Он сам чем-то напоминал дворового, обожравшегося падалью кабсдоха.

— «Что, что»! Да ничего. Просто дурак. — Борис Арнольдович примерился и принялся старательно, не торопясь, промокать кровь. — Учуял какую-нибудь крысу или мышь, и все, с концами. Сколько ни притравливал его, ни учил жизни — бесполезно, порода такая. Столичная. — Он усмехнулся, понюхал губку и с властной интонацией позвал: — Бакс! Бакс! Ко мне! — Выругался с экспрессией и одним движением губку отжал. — Ну вот видите, полный кретин. Жрет себе небось какую-нибудь вонючую ондатру. Если интересно, можете пойти полюбоваться — большего собачьего урода не найдете нигде…

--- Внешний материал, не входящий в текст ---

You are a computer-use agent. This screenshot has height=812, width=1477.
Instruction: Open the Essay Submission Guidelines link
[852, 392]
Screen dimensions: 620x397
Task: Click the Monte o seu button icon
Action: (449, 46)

Зря, зря Борис Арнольдович наводил поклеп на своего питомца, совершенно зря. Бакс уже при всем желании не мог откликнуться на его зов — он лежал очень тихий, мирный, с вывалившимся языком. И с раздробленной переносицей.[22] Что-что, а уж обращаться с собачками Буров умел. Да и Лаура, тоже озверевшая при виде происходящего на полянке, не подкачала…

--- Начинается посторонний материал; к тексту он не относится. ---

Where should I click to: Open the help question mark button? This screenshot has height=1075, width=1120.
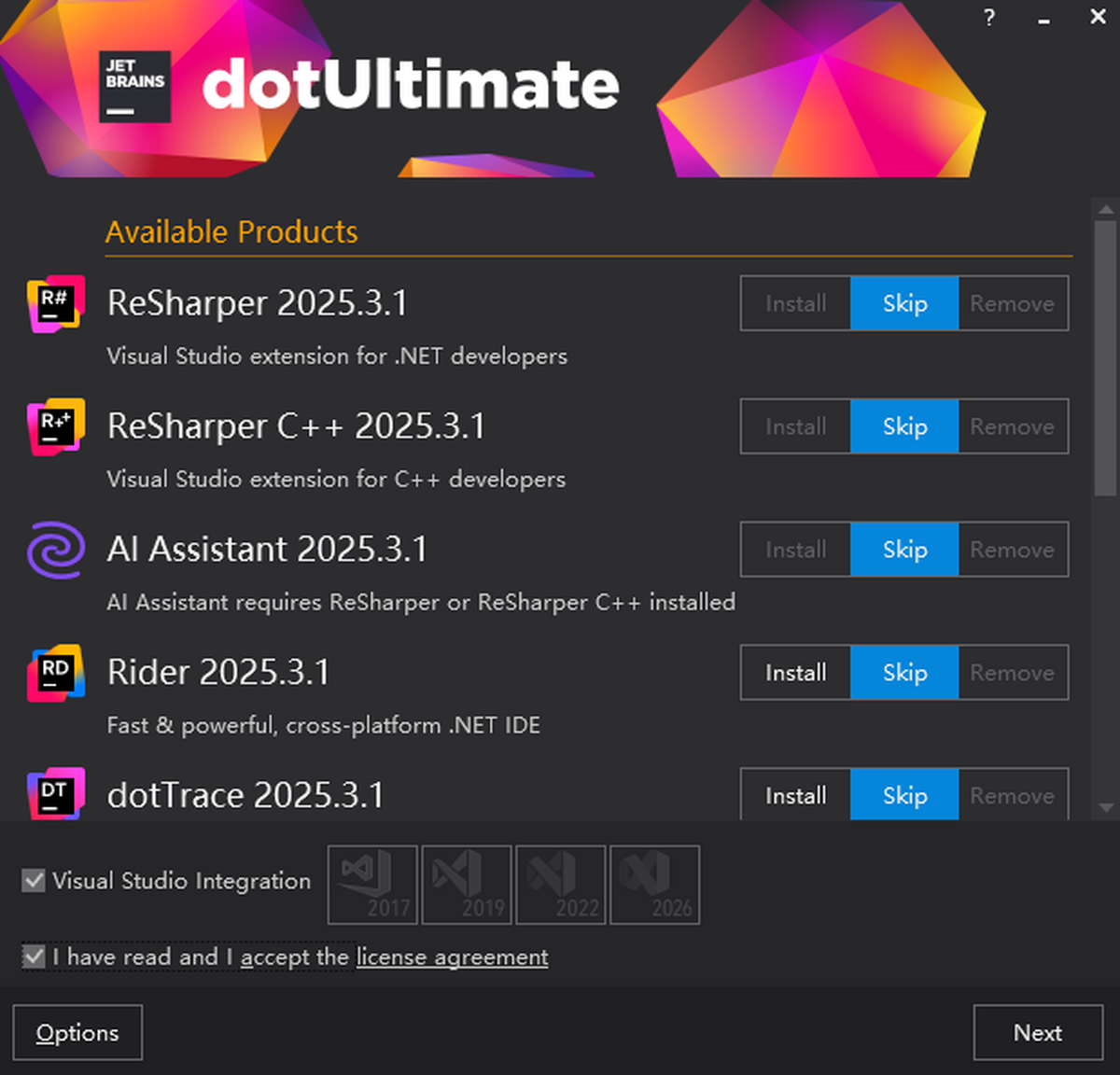[x=989, y=18]
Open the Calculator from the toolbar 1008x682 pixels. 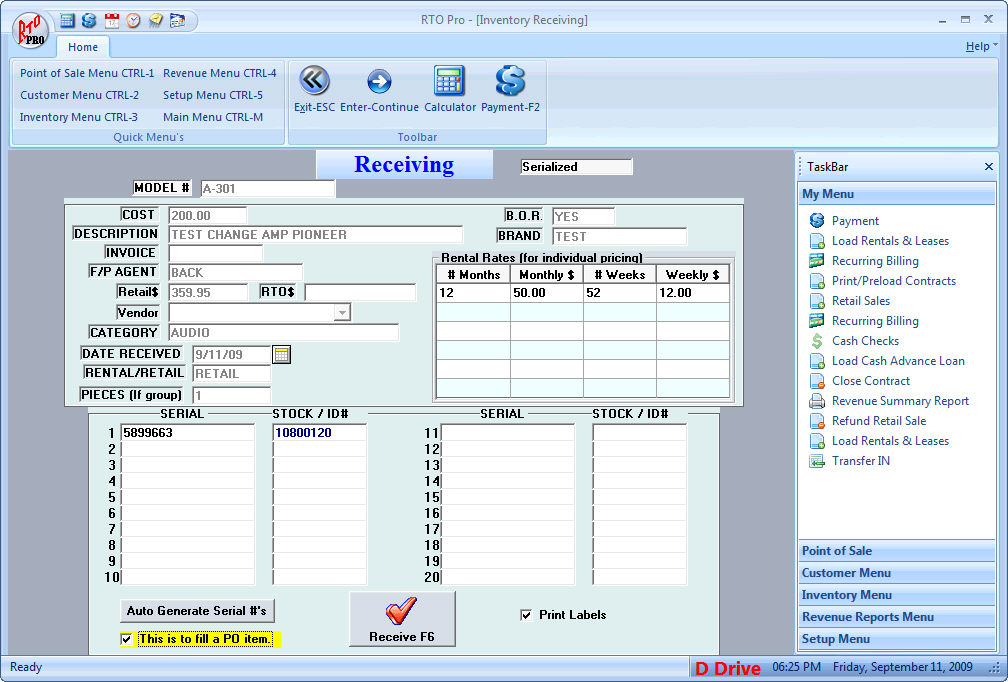[x=449, y=81]
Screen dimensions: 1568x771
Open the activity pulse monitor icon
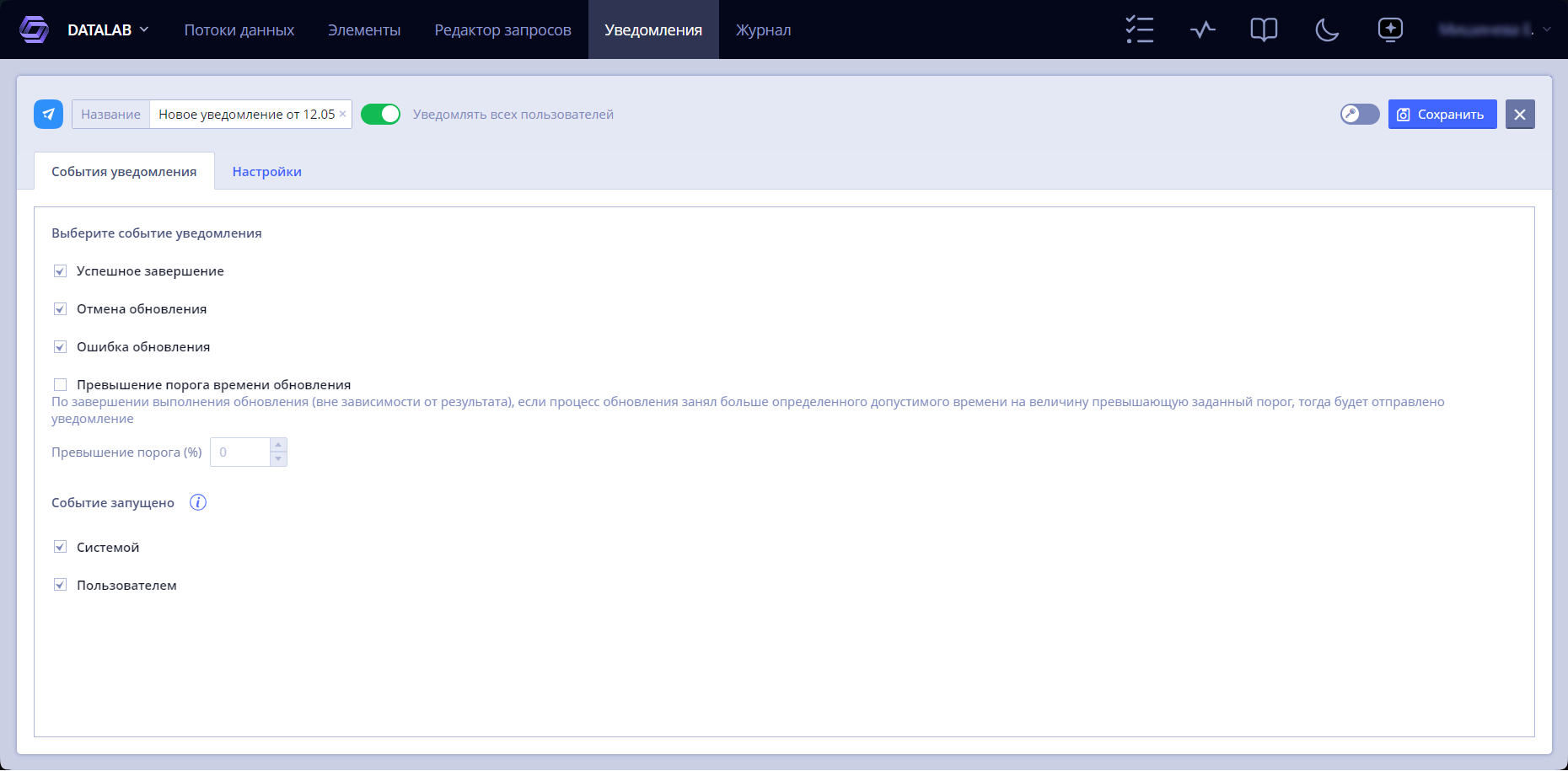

— Ладно, пойду гляну, а ну как там не крыса. Вдруг бобик почуял кого покрупнее. Пора и мне пополнить свою коллекцию, — толстый со значением взглянул на скальп, молодцевато расправил плечи и гордо выпятил нижнюю губу, — довести свой счет до дюжины.

Он взял свое гарпунное ружье поудобнее и отправился — почему-то на цыпочках — разделить горькую судьбину Бакса. Собственно, Буров не хотел с ходу ему переносицу дробить — нужно было сперва поговорить, пообщаться, побалакать за жизнь, однако Лаура церемониться не стала, живо сунула обломок хворостины бедному Льву Семеновичу в глаз. Умер он мгновенно, без осложнений, вытянулся себе рядом с Баксом…

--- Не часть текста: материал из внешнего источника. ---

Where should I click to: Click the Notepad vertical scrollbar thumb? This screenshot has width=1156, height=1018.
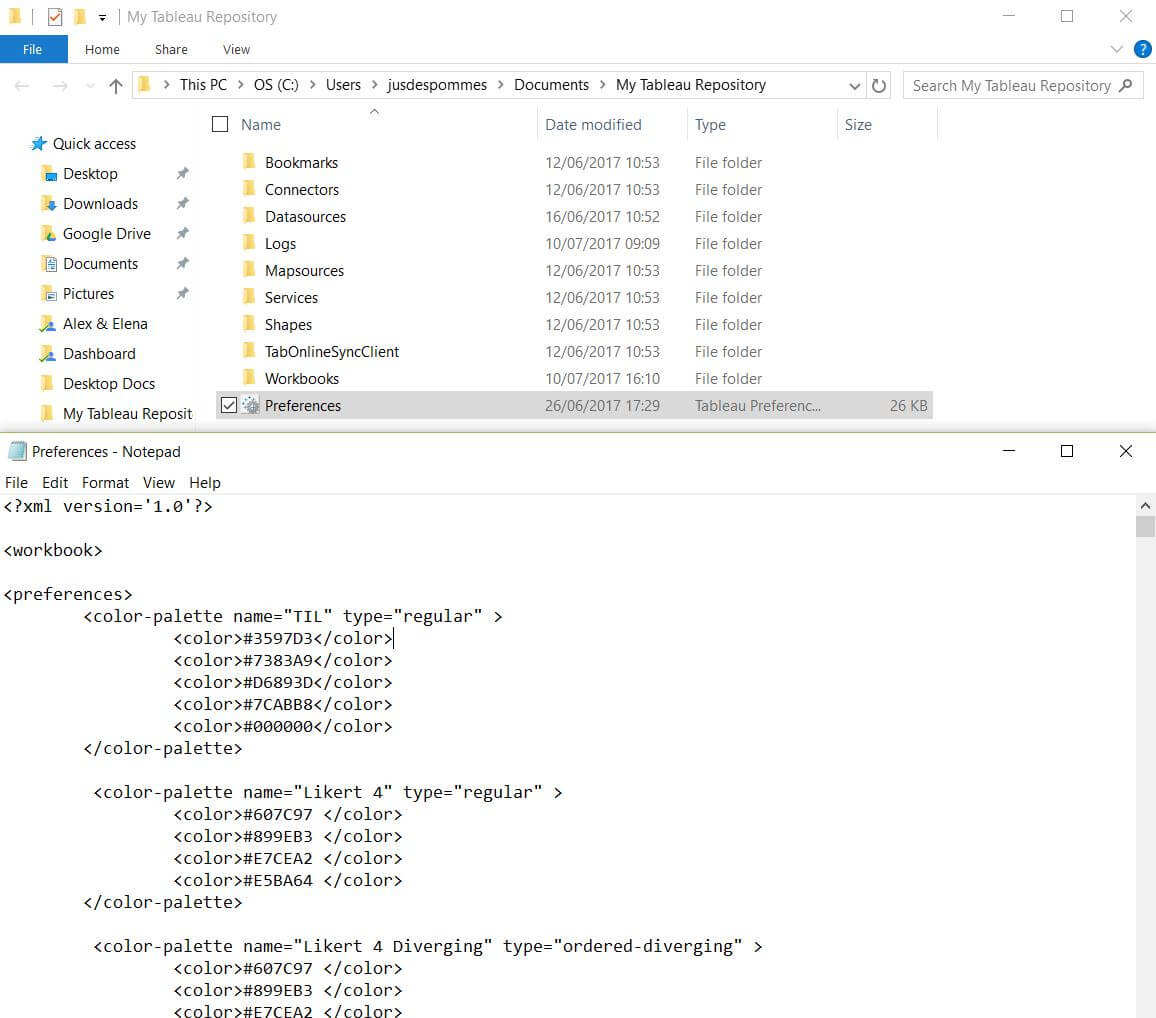(1145, 526)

«Такую твою мать!» Буров вздохнул, глянул на Лауру с укоризной, однако же и с полнейшим пониманием — ах, эти женщины, они так эмоциональны, так чувствительны. К тому же чего не сделаешь, наглядевшись на художества на поляне. Ничего, ничего. Ничего страшного. В запасе имеется еще Борис Арнольдович…

А тот тем временем снял скальп, бережно убрал его в охотничью сумку и, вытащив из кармана радиомаяк, всадил его заостренный штырь женщине в спину. Затем извлек радиостанцию, бегло набрал код и пафосом триумфатора усмехнулся в эфир:

— Эй, на базе, это двадцать третий. Ну как, Коленька, видишь сигнал? Что, есть? Отчетливый? Поздравляешь? Ну спасибо, спасибо. А как другие? Васнецов уже двух завалил? Да, молоток, молоток… В общем, ладно, давай подъезжай, мою забирай. А то день нынче жаркий, завоняет. Ха-ха-ха-ха. А я, с божьего благословения, дальше, волка ноги кормят. Да-да, насчет обеда не забыл, да-да, ровно в час. Ну все, Коля, до встречи, всем привет.

Не прекращая скалиться, он убрал рацию, вытащил стрелу из тела жертвы и хотел было углубиться в лес, но неожиданно, витиевато выругавшись, схватился за арбалет — увидел на полянке рыжеволосую, сказочно прекрасную женщину. Это Лаура, не слушая увещеваний Бурова, вышла из-за кустов, мило улыбнулась и двинулась прямиком к Борису Арнольдовичу. За спиной она держала мощное гарпунное ружье для подводной охоты…

— Черт, дьявол, зараза, так твою растак! — До Бориса Арнольдовича не сразу дошло, что арбалет его не заряжен, он начал было судорожно взводить тетиву, потом передумал и, вытащив массивный охотничий нож, направился навстречу Лауре. — Молодец, цыпочка, молодец, ну давай иди, иди сюда, хорошая девочка.

вернуться

20

Если кто не знает: московская сторожевая была выведена в питомнике «Красная звезда» под личным руководством генерал-майора товарища Медведева. Скрестили кавказскую овчарку, русскую пегую гончую, русскую же псовую борзую, сенбернара и немецкую овчарку. За рубежом московская сторожевая за породу не признается.

вернуться

21

Имеются в виду плечи арбалетного лука.

вернуться

22

Самые уязвимые места у собаки — это переносица и кончик носа. Сильный удар по ним может убить даже крупного, массивного пса.